_Task brief_
Which lines below contain the word "icon"? Copy each one.

_Task data_
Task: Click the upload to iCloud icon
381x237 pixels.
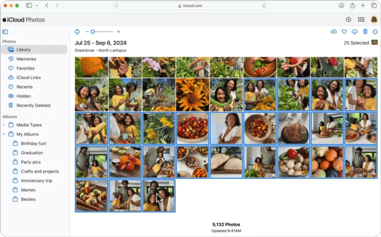Action: click(334, 32)
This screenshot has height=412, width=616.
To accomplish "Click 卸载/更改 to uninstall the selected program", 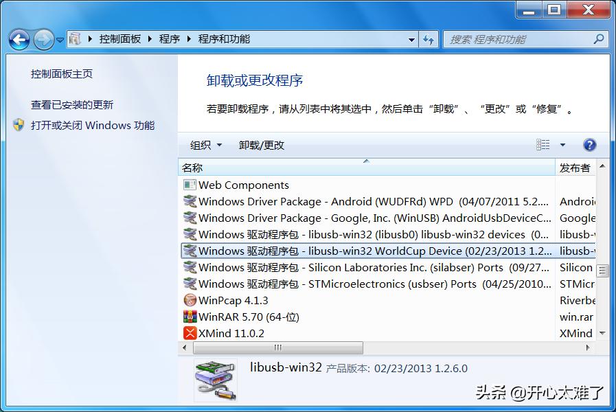I will point(262,145).
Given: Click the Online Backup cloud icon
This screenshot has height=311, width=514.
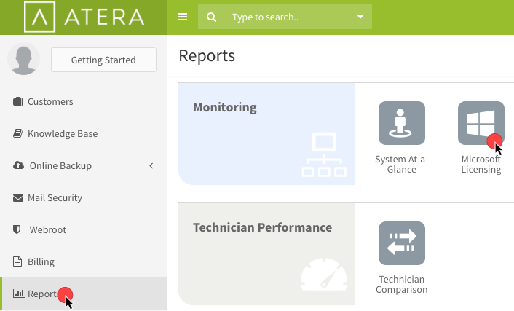Looking at the screenshot, I should click(x=18, y=165).
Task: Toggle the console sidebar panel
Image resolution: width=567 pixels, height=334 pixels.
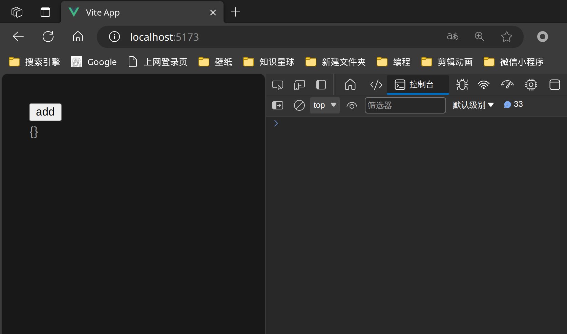Action: coord(278,105)
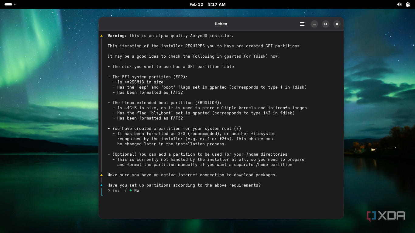415x233 pixels.
Task: Minimize the lichen terminal window
Action: (314, 24)
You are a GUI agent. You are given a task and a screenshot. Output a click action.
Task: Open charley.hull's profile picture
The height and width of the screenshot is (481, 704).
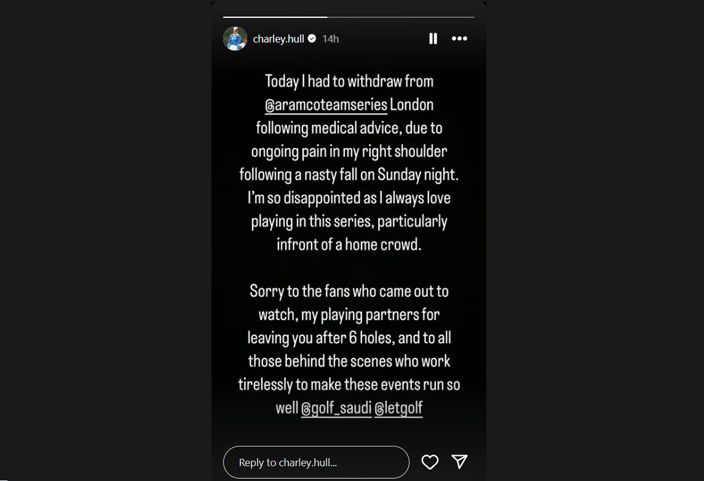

_Problem solution_
Task: Click the upload to iCloud icon
Given: Click the Online Backup cloud icon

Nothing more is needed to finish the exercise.